Al lavoro dopo aver vinto la meningite L’abbraccio e lo striscione dei colleghi
Il trentaseienne accolto dai colleghi sul posto di lavoro

Al lavoro dopo aver vinto la meningite
L’abbraccio e lo striscione dei colleghi

Un post-it per ricordare a tutti fra gli applausi, le strette di mano e qualche sana lacrima che si deve ripartire, anche più di prima, perché la vita è una meraviglia e va assaporata e vissuta.

«Ho rari ricordi di quel 21 dicembre, la febbre sino a sfiorare i 40 gradi, il malessere generale e il ricorso alla Tachipirina per diminuire la temperatura corporea. Pensavo a un attacco influenzale. Mi svegliai in un letto di ospedale e mi dissero che era il giorno di Natale. Mi guardai attorno, ero intubato nel reparto infettivi agli Spedali Civili di Brescia per infezione da meningococco di tipo C, meningite insomma. Ci sono rimasto sino al 3 gennaio».

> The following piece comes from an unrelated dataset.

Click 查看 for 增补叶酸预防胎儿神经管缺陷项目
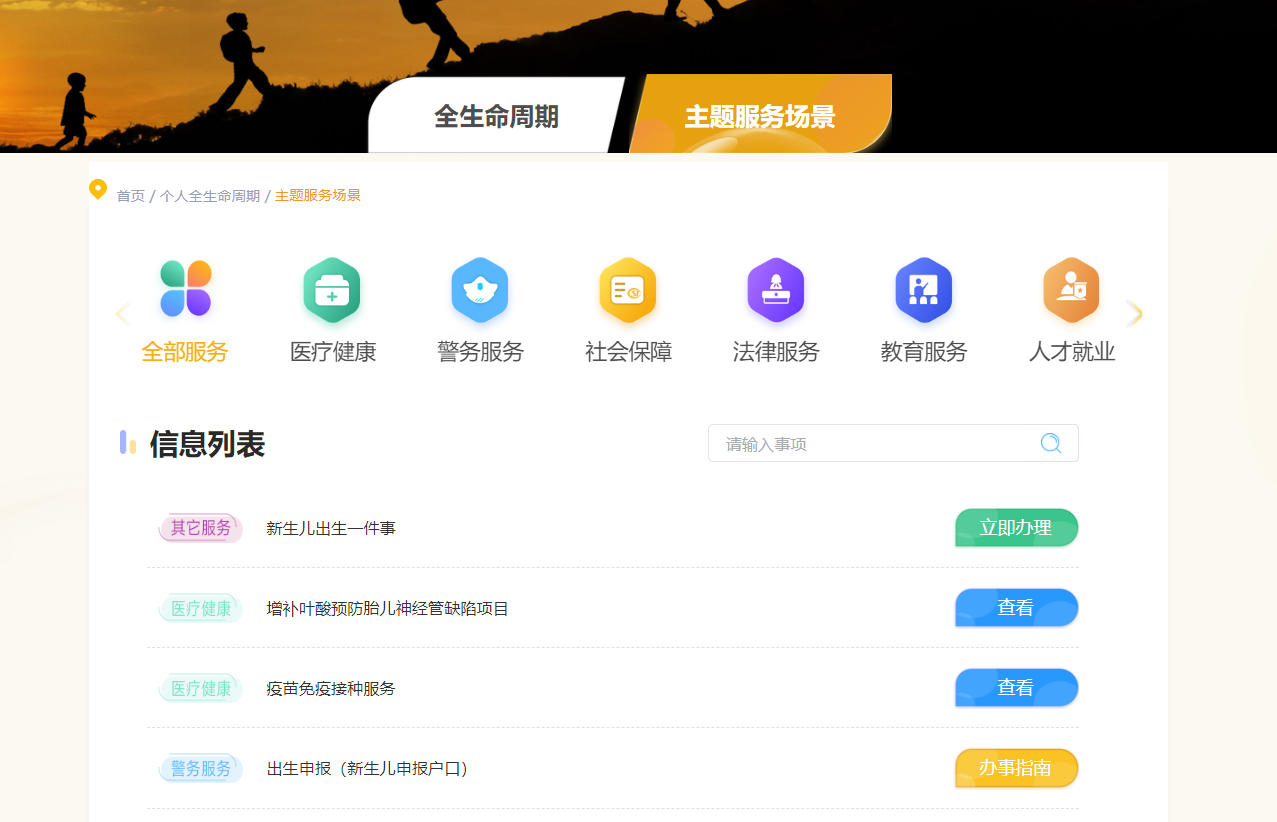This screenshot has height=822, width=1277. [x=1016, y=608]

Lo racconta così Andrea, 36 anni, di Villongo, consapevole di aver sfiorato la tragedia, la stessa capitata purtroppo alla sua concittadina, la giovane studentessa Veronica Cadei mancata nei primi giorni di dicembre a soli 19 anni a causa di i una infezione fulminante. «Quando ci penso –  racconta – mi vengono ancora i brividi, nella consapevolezza di aver lottato per la vita in pochi giorni. Ma non certo paragonabili a quelli piacevoli vissuti lunedì alle 13,30, decisamente un’altra storia. Una pagina che porterò sempre con me. Era il primo giorno di rientro al lavoro per il turno dalle 14 alle 22 sulla linea di stampaggio in Silital ad Adro, un rientro sentenziato dalle visite mediche specialistiche e del medico del lavoro. Così mi sono ritrovato in un’inattesa festa di benvenuto da parte di tutti i miei colleghi e persino della dirigenza con a capo l’amministratore delegato Manuel Oldrati». Andrea lavora da anni alle dipendenze dell’azienda bergamasca di proprietà della famiglia Oldrati con quartier generale a Villongo, realtà del comparto delle guarnizioni industriali di respiro internazionale, con circa 1.500 dipendenti, un fatturato annuo di 160 milioni di euro e siti produttivi anche all’estero. Andrea ci lavora da diversi anni, inizialmente occupato alla sede di Villongo e di recente nello stabilimento bresciano Silital con incarico di capo turno. Una festa di «ritorno» per il 36 enne voluta da colleghi e proprietà e con tanto di striscione «Bentornato Andrea».